◆ Assignment
Print each record that follows exactly, leaving the pictures behind.
☆ ☆ ☆
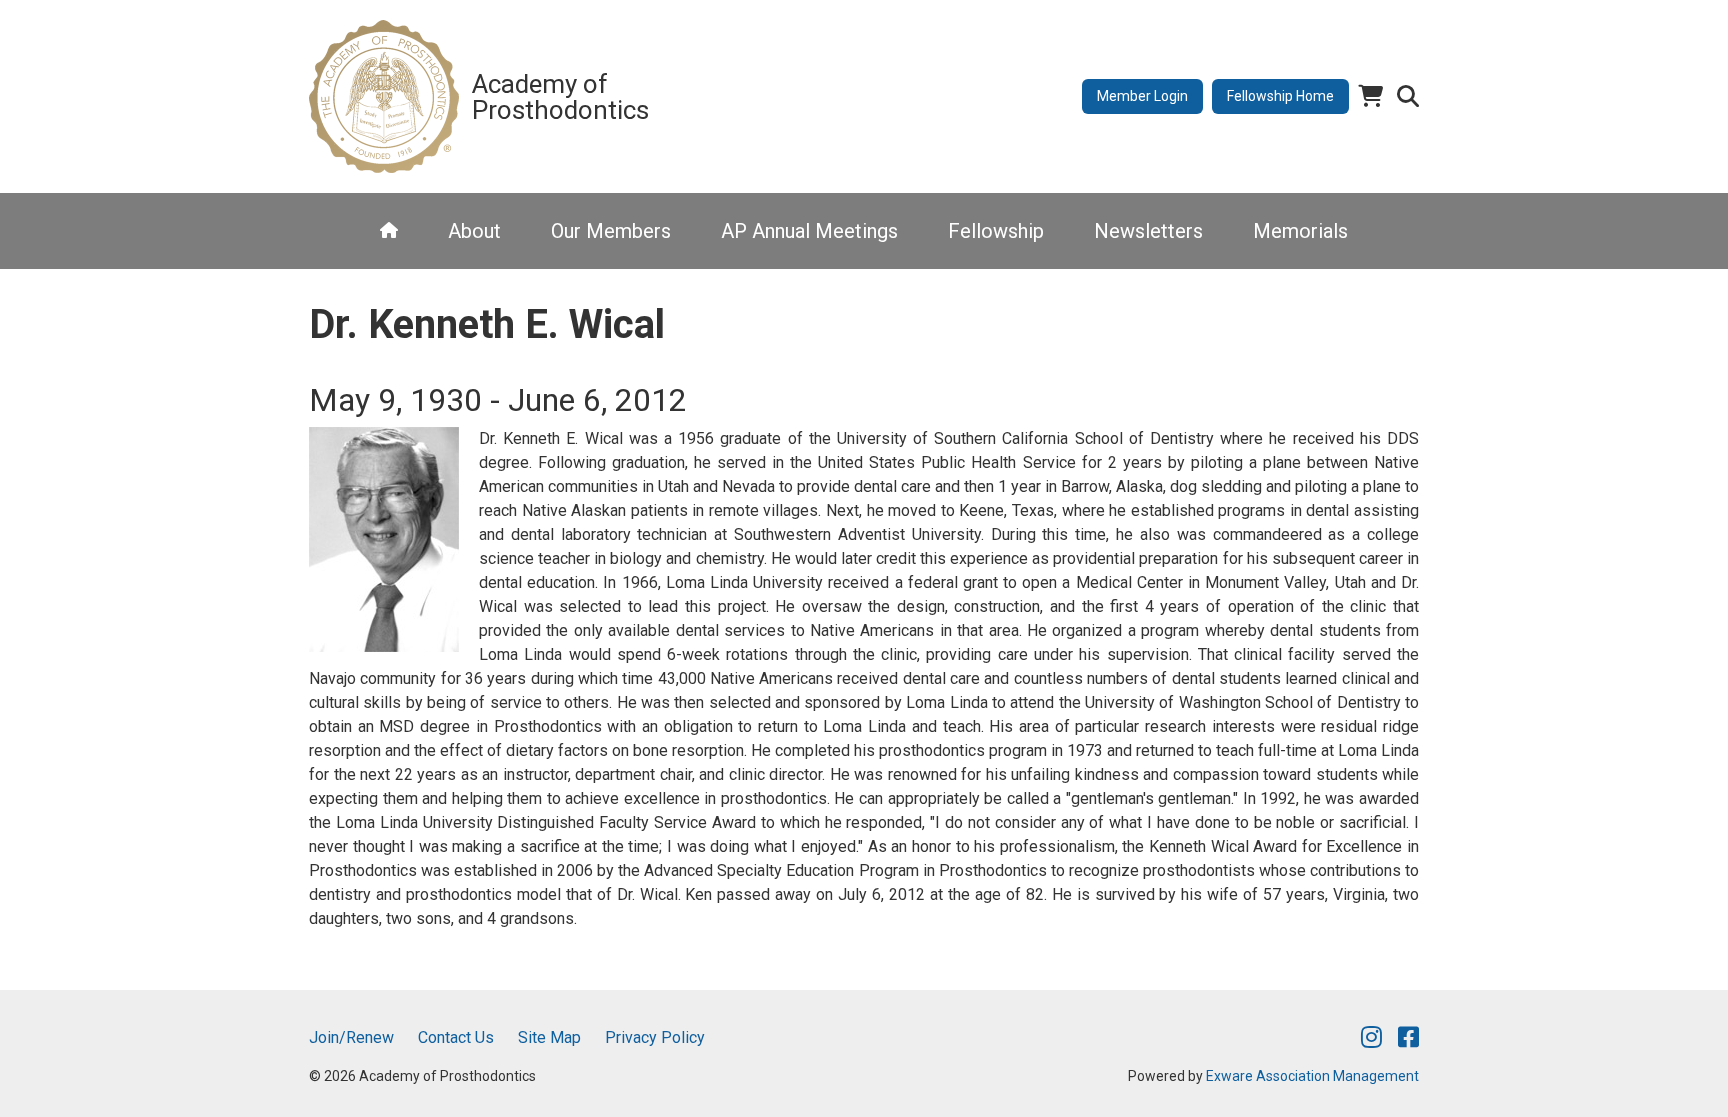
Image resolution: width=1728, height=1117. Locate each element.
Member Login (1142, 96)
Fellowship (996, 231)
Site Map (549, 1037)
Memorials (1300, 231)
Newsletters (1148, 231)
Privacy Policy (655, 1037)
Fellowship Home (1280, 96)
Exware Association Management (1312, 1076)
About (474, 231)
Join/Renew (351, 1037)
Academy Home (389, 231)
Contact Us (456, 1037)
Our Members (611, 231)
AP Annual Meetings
☆ ☆ ☆
◆ The completed task
Image resolution: width=1728, height=1117. Locate each element.
Member Login (1142, 96)
Fellowship (996, 231)
Site Map (549, 1037)
Memorials (1300, 231)
Newsletters (1148, 231)
Privacy Policy (655, 1037)
Fellowship Home (1280, 96)
Exware Association Management (1312, 1076)
About (474, 231)
Join/Renew (351, 1037)
Academy Home (389, 231)
Contact Us (456, 1037)
Our Members (611, 231)
AP Annual Meetings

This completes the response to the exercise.